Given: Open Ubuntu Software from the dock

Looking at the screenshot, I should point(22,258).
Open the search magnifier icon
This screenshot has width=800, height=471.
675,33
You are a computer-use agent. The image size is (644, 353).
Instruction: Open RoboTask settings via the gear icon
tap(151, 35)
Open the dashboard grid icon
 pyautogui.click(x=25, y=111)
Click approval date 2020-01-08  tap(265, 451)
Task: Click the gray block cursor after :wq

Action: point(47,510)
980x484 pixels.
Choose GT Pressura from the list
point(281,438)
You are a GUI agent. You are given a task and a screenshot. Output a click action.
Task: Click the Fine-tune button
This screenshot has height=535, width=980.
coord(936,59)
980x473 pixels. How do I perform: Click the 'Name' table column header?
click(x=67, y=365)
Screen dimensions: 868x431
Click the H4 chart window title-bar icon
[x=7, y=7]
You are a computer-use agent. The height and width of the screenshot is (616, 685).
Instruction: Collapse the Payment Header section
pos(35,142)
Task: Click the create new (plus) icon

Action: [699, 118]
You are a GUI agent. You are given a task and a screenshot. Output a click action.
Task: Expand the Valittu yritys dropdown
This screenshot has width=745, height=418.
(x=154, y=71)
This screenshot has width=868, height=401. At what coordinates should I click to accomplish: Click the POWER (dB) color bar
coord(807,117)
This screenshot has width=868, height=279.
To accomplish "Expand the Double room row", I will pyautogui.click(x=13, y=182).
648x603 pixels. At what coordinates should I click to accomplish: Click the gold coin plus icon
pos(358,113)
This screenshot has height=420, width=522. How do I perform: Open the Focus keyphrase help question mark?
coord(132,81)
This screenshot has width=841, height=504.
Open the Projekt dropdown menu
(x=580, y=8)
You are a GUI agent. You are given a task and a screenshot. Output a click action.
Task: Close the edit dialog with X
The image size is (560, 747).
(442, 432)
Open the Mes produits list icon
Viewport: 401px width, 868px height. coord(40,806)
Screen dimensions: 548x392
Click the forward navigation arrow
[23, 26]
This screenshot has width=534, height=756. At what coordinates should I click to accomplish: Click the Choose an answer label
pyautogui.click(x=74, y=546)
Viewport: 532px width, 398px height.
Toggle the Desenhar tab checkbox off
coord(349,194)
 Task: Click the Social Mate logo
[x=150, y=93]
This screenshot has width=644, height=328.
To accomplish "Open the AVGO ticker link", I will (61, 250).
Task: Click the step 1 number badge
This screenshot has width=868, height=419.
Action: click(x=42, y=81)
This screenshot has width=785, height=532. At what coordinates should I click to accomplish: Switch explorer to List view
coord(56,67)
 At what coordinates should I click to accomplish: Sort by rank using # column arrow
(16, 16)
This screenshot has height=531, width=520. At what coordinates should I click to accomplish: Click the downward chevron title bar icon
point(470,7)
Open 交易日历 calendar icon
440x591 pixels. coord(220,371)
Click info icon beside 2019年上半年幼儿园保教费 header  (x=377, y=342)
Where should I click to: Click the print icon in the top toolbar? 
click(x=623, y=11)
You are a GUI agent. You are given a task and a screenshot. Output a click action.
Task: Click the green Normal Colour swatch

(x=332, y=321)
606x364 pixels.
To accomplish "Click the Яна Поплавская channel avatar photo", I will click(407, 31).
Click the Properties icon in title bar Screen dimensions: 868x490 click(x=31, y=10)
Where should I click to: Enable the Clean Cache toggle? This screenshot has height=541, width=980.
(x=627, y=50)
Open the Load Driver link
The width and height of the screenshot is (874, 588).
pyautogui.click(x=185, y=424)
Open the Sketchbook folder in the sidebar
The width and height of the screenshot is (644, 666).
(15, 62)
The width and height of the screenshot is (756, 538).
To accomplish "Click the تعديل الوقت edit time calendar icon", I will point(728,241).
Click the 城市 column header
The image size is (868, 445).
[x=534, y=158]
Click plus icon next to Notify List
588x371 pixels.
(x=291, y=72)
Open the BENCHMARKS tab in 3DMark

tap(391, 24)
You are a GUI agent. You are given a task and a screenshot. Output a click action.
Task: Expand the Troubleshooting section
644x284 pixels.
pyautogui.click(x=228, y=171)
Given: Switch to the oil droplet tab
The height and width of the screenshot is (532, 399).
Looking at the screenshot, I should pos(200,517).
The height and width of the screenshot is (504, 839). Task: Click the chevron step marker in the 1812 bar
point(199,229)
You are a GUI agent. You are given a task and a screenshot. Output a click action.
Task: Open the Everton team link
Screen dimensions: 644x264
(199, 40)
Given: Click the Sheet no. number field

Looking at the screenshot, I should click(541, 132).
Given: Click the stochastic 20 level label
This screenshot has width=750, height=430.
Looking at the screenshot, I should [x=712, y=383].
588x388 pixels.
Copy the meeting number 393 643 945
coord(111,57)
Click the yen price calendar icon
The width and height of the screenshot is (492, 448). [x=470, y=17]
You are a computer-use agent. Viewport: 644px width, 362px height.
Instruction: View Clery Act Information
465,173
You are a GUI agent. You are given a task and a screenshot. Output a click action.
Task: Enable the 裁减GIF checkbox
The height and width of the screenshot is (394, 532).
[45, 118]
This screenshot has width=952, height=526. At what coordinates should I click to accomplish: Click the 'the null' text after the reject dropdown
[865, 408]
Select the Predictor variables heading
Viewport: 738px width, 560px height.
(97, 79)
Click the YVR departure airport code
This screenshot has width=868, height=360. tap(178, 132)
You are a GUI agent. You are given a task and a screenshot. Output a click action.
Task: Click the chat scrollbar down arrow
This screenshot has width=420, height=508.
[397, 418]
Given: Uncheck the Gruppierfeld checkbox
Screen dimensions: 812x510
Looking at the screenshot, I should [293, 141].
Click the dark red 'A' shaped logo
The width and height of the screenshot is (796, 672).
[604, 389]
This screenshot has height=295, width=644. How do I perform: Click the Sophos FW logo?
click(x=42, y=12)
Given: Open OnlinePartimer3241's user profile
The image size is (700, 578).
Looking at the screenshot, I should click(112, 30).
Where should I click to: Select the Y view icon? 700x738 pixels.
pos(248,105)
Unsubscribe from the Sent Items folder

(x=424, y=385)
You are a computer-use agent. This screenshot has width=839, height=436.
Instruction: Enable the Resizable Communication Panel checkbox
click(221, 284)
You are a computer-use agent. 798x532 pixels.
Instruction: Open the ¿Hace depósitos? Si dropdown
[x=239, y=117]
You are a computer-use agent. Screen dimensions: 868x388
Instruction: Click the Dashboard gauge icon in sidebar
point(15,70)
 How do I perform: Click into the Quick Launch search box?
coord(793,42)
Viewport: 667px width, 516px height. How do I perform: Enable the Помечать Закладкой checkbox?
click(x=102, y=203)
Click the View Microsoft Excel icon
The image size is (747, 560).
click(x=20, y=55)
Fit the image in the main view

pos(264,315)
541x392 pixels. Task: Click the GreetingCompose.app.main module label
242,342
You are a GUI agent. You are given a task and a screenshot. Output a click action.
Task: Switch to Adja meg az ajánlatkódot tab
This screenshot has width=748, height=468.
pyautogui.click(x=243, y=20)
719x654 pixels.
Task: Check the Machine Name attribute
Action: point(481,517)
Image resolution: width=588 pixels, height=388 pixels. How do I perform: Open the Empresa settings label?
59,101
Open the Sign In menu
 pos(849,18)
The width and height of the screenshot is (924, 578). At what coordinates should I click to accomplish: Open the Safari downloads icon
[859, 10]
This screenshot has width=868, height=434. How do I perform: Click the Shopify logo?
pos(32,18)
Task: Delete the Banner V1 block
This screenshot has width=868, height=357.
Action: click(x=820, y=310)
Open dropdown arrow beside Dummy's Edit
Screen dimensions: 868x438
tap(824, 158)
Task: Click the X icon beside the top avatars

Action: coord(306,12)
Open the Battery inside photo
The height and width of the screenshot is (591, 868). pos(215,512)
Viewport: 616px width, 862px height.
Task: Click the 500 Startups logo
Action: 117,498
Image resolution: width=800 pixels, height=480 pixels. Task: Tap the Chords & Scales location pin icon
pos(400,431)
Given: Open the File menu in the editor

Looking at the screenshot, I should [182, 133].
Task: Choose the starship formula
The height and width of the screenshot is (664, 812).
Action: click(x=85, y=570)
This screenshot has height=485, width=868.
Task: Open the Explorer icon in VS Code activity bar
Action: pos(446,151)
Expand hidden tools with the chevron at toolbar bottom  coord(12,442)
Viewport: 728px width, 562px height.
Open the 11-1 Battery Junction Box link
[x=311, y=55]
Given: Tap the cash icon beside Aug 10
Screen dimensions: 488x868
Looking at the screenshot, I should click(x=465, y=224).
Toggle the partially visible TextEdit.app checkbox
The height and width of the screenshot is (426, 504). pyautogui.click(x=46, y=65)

EXERCISE OBJECTIVE: Look through the material for "will". Copy each line that has it.

OUTPUT:
To accomplish "Expand the Double room row", I will pyautogui.click(x=13, y=182).
To accomplish "Open the AVGO ticker link", I will (61, 250).
To accomplish "Click the Яна Поплавская channel avatar photo", I will click(407, 31).
To accomplish "Click the تعديل الوقت edit time calendar icon", I will point(728,241).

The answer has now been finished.